Se preguntaba si estaba flotando o hundiéndose. Mar adentro ni él mismo sabía cómo sentirse. Quizás lo mejor era alejarse sin decir nada y buscar nuevas razones. Eso hacía. Hacían. Cada cual a su modo y manera. No se encontraba la iluminación escapando de la oscuridad.

Era real, no perfecto. Lo mismito que ese silencio del mar, que lo decía todo. Y la marca que iba dejando la barca al moverse; esa ausencia, y todo ese polvo de estrellas que se iba conformando. Estrellas que no renegaban de su oficio, que simplemente estaban, se las viera o no.

El mar, la mar se iba llevando ese tiempo sobrante. El mar, la mar, y el ruido estrepitoso de la vida, que se cernían y examinaban con pausa y compañía. Pues aún solo con la corriente, había alguien, nadie, y no era el bajo sol o los otros contornos que le rodeaban. Menos aún el tiempo detenido. La certeza de haber alcanzado una suerte de triunfo tampoco.

Pestañear, mirar el reloj, resoplar o rebuscar apresuradamente no se hacía pasado un rato. Y la magnitud de la mar le impedía llevarse las manos a la boca. Una conducta y nitidez que reconocía los gestos naturales y los impostados sin que le pesase la psicología de las horas. El propio movimiento de las olas lo hacía todo palpable y medianamente pacífico, hubiera o no obstáculos insalvables. El remo y los ojos como que asentían; y en la huella de los cielos nacían flores que se desvanecían entre unas brumas y otras, de colores más o menos intensos, con el aire, a tientas, siéndole una conciencia grata. Unos aires que pasaban de largo sin más, mientras que otros restañaban por instantes cuales dedos y recolocaban la barca por sus bordes deshidratados encontrando consuelo igualmente.

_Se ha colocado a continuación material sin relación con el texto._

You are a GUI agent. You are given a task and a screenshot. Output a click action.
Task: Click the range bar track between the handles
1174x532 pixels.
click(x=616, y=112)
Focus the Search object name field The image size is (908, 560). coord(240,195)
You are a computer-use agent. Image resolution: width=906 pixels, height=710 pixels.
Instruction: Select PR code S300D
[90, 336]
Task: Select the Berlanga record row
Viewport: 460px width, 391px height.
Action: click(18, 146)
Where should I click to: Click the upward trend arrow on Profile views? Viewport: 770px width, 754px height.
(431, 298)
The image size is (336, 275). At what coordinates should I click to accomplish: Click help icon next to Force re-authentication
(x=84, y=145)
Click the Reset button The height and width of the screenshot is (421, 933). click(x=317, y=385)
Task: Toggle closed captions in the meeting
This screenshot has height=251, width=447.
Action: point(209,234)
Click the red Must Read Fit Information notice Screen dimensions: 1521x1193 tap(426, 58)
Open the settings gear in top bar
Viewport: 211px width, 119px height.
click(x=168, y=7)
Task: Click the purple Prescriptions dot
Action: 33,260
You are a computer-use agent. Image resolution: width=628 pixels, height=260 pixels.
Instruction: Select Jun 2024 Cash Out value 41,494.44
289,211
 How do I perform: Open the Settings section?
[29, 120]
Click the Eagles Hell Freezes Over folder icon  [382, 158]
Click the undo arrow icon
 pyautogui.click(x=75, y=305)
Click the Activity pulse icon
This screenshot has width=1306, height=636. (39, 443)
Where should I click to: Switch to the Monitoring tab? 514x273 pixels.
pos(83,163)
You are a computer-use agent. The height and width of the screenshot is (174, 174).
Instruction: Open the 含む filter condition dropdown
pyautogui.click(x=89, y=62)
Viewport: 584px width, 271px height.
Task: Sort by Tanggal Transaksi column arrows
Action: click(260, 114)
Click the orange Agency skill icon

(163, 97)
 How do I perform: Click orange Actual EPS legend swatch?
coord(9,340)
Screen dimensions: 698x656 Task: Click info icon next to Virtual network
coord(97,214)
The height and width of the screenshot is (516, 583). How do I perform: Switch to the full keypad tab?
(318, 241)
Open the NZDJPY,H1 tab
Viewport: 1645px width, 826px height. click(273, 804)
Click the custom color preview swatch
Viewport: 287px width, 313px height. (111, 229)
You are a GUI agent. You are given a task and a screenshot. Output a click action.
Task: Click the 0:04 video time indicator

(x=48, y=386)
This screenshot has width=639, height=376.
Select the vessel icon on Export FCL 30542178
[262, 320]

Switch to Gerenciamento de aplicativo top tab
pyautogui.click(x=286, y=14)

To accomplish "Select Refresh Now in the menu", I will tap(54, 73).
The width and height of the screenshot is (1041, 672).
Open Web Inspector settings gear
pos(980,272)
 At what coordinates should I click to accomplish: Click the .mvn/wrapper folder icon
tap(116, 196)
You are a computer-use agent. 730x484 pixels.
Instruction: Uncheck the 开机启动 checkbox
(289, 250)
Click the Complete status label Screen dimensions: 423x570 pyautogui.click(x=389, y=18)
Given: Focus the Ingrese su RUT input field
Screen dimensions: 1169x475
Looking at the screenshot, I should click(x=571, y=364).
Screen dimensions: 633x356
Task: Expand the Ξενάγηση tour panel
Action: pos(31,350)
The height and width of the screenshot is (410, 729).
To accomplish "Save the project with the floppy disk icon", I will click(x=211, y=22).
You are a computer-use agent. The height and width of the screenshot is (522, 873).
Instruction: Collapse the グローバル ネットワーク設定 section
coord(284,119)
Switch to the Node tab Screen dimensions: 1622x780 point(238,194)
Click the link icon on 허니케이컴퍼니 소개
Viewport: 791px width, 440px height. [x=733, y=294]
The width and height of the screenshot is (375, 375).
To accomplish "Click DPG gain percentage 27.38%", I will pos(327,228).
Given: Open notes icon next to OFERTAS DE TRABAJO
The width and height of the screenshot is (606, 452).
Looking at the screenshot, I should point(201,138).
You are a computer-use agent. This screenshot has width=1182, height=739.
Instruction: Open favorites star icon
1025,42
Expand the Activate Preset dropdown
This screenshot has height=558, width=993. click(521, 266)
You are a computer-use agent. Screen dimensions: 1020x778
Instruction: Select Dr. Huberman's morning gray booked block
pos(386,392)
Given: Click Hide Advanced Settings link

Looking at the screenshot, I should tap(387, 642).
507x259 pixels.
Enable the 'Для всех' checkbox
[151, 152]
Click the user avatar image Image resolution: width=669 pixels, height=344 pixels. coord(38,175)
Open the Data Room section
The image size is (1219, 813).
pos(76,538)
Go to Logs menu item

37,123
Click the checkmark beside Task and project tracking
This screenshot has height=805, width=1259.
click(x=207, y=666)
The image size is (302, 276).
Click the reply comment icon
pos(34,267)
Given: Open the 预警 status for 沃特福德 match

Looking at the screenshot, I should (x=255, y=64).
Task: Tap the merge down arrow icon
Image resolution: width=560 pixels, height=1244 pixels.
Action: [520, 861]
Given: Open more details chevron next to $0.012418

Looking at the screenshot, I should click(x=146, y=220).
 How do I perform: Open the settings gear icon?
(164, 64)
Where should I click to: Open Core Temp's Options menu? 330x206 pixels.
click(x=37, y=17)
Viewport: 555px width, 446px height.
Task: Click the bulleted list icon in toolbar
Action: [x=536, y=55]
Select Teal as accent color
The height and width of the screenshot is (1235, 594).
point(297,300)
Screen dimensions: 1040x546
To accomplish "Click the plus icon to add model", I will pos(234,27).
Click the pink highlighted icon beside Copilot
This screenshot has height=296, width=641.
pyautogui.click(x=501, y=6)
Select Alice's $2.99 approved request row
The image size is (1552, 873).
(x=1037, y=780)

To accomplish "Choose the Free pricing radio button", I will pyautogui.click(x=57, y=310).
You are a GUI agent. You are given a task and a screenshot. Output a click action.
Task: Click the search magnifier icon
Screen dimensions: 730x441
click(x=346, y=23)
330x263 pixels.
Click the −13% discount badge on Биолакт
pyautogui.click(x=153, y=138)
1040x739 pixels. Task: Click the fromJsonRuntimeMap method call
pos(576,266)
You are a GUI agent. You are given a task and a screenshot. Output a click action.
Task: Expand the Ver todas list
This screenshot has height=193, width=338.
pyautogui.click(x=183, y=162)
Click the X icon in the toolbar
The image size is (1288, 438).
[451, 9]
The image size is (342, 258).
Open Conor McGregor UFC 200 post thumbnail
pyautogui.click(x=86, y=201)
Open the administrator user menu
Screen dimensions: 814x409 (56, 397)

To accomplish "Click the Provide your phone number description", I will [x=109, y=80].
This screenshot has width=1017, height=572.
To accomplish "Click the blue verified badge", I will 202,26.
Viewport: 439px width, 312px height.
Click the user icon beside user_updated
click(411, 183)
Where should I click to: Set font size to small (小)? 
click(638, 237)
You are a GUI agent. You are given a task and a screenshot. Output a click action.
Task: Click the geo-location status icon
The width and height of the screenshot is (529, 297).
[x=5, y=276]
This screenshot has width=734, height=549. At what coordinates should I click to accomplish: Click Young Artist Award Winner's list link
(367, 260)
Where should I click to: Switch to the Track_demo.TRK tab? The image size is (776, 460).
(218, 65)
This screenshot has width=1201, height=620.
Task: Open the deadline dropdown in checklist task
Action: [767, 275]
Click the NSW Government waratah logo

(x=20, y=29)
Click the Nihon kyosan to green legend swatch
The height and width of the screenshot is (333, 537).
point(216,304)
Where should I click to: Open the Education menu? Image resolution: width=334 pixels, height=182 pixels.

El mar, la mar, demasiados sitios y ningunos. Aguas absortas y funcionales que no podían volver atrás y cambiar principio alguno, aguas que siempre intentaban comenzar desde donde estaban y cambiar el final, finales, fruncidas a ese empeño especial en seguir siempre adelante peinando la mar y cuantos botes hubiera. Testigos de pausas breves y de encrespamientos, y a la par contrariadas y condescendientes, a las que ni siquiera le asaltaba la vergüenza de tener resaca o de enfermar un lunes. Aguas con hermana mayor, océanos, de madre, padre, primos y tías. No como el agua de grifo, la de los ruidos de la calle, relojes de pulsera y bombillas incandescentes.

Quietud y movimiento, donde volverse fuerte sin perder la ternura. Así como en la tierra y el correr de los caballos salvajes; o el subir a una cima sin mayor pretensión que llegar y bajarse; tanto como pasear cogidos de la mano porque sí, sin miedo a trabarse o a no explicarse bien, sin hacer ruido, sin contar nada, sin demostrar nada.